Virtual Reality (VR) has come a long way in the last 40 years. Starting off as a way to experience movies in a more immersive way, and now being used in a lot of new videogames and even by NASA! One exciting areas in which VR is being used recently is in the medical field!
Learning to Diagnose in VR
The first way VR is being used in the medical field is to help train medical students on how to diagnose patients. Usually medical students would use high-tech mannequins or real patients in order to simulate how to recognize certain medical conditions. The issue with this method is that it can be expensive and there is a limit to the number of doctors in training that can use them. Kind of like if you wanted to go on a field trip, but only a certain number of students can fit on the bus, so some have to either not go, or wait for next time.

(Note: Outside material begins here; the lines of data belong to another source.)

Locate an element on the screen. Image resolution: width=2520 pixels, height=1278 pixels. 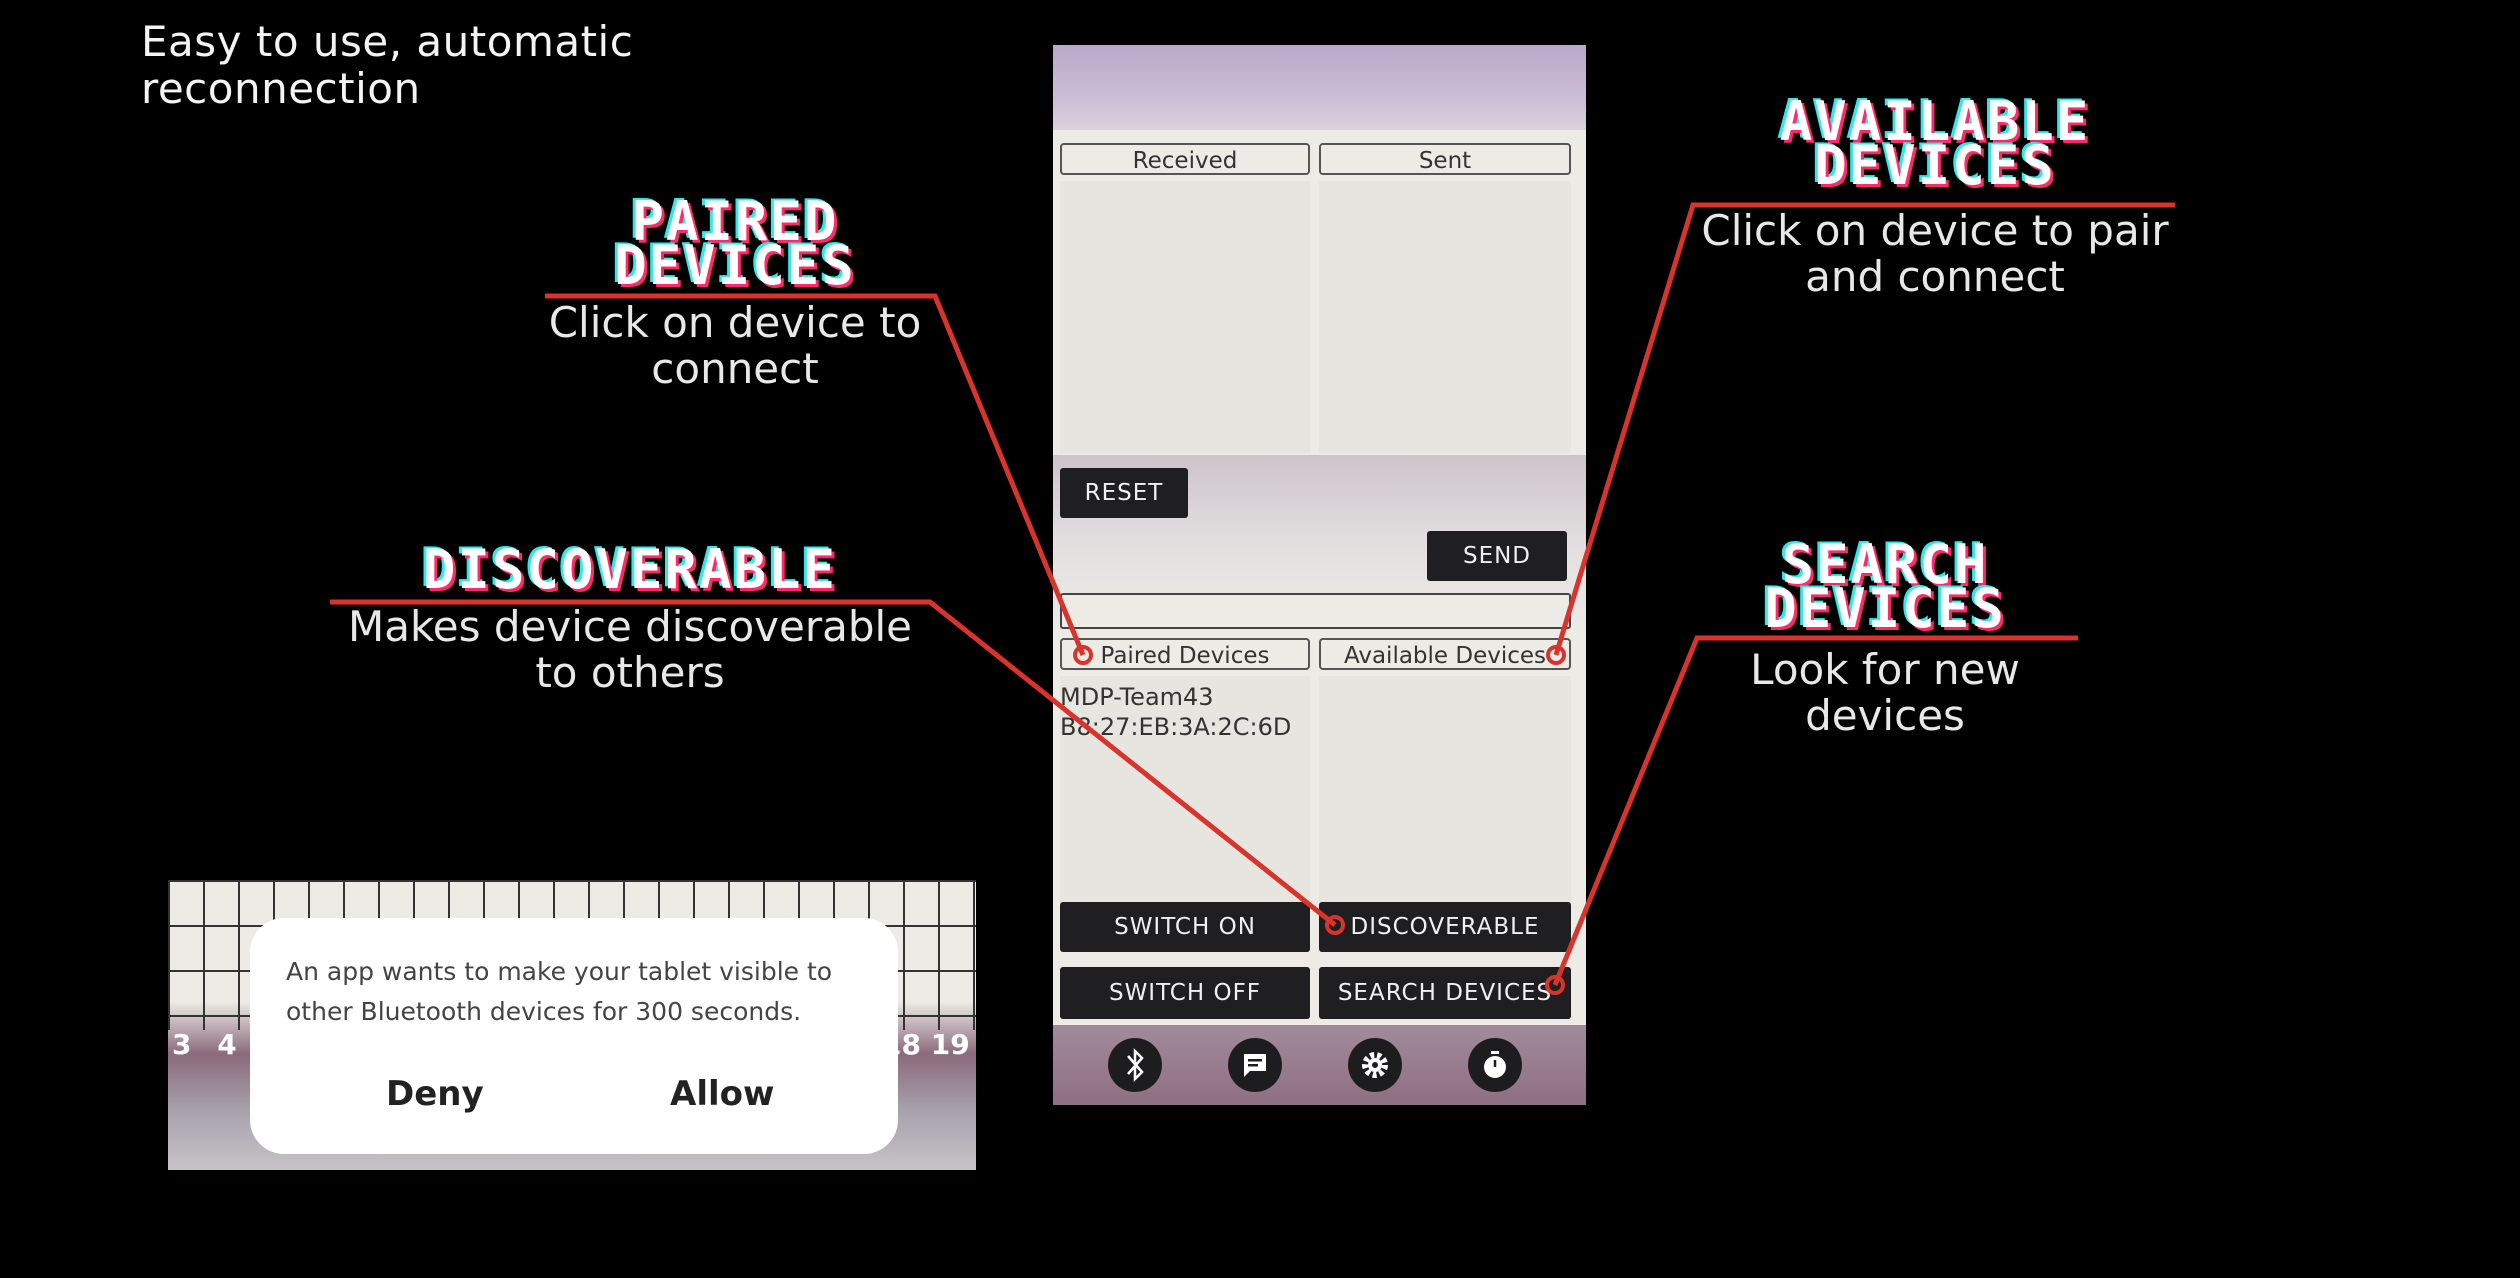
search-devices-leader-line is located at coordinates (1815, 810).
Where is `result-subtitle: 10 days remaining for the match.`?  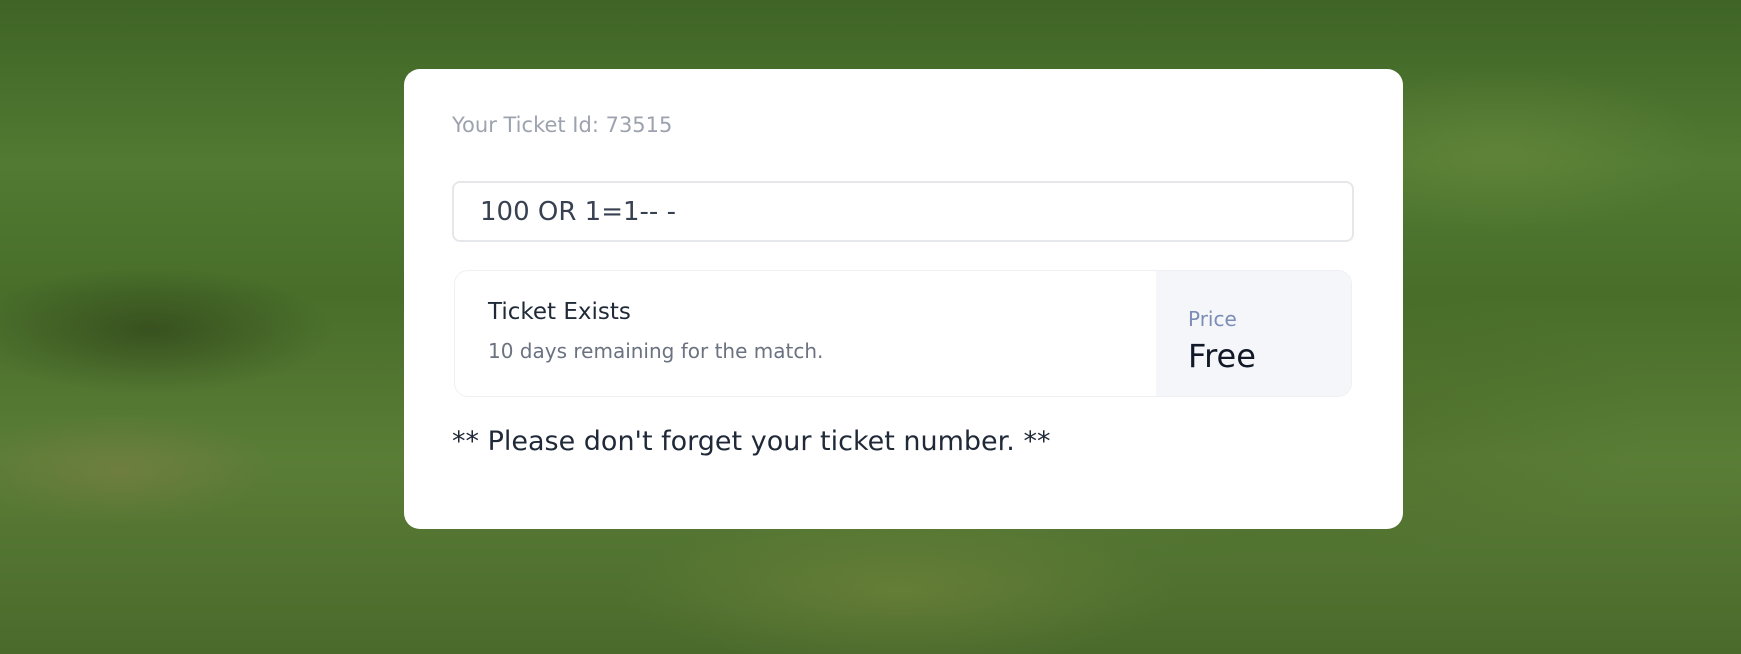
result-subtitle: 10 days remaining for the match. is located at coordinates (656, 351).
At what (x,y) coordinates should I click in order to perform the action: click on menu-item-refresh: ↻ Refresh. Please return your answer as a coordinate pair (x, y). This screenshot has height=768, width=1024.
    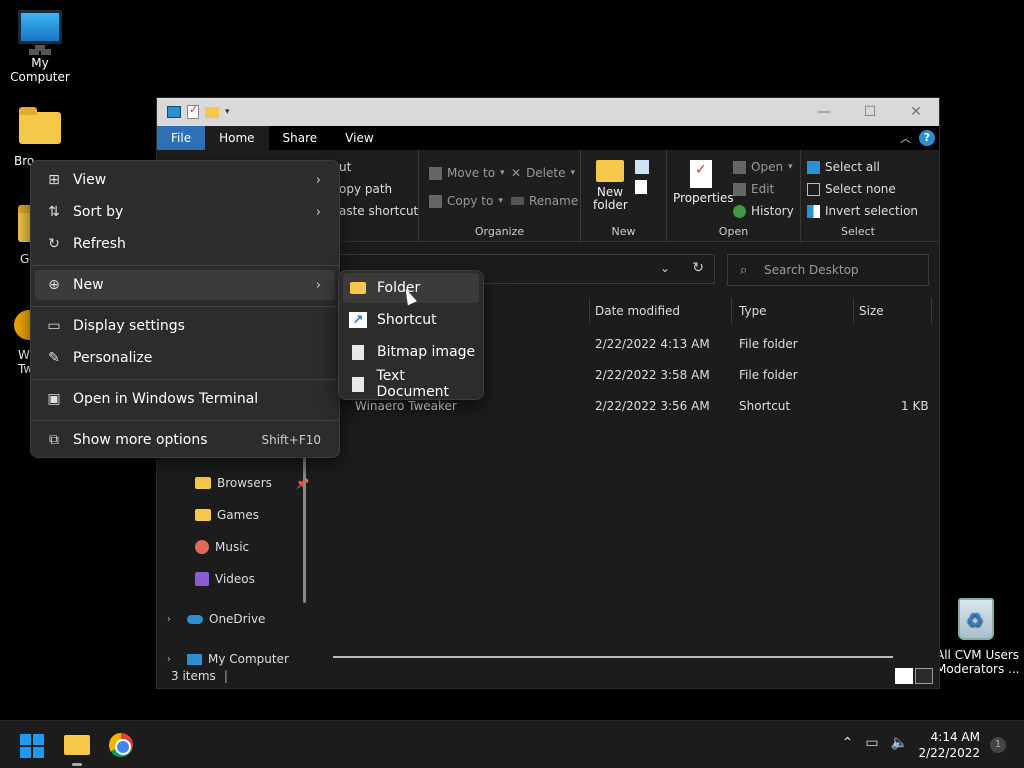
    Looking at the image, I should click on (185, 244).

This is where VR scenarios, like the one created by the Oxford Medical Simulation come in. Medical students can ask the virtual patient about their medical history, their symptoms, check their temperature, and even shine a flashlight down their throat using VR. While this is still fairly new, This way of training medical students has been growing in popularity.
Surgery Simulator 3.0
VR isn’t just being limited to medical students though. One of the hardest jobs a doctor can do is perform surgery. Part of this difficulty comes from doing the surgery itself. Another part comes from the fact that there are always new tools and techniques being created to treat patients. Because of this, it can be really hard for surgeons to have first hand experience with all the new ways of helping people.
So to help surgeons be better at their jobs, VR simulations are being developed so surgeons can practice the most cutting edge techniques, or even just use new tools in safe learning environments. When it comes to surgery, practice really does make perfect, and VR is a great tool to practice with.
VR and Vaccines
Have you ever watched a TV show or played a game and you don’t notice someone else coming into the room? That same type of experience is kinda like the next use for VR in medicine. Particularly with how VR is being used to help kids afraid of needles get their COVID-19 vaccinations without worry.
In the past, therapy dogs have been used to help make getting a vaccine easier. But recently, VR has also been used to help give vaccines and other needle base shots to kids in both Brazil and Canada. It involves kids putting on a VR headset and using a controller to interact in a game while a nurse gives them their vaccine/shot. So far it has been found to be super helpful for kids who get nervous about needles, and has made it so they don’t even notice it.
Virtual Reality offers so many possibilities when it comes to helping improve how we teach people new skills or how to make our lives a little easier. The best part is that while VR itself is not a new concept, the technology that has made all of these new developments is still fairly young. So imagine how else VR can be used in the future, and the problems it could possibly help solve.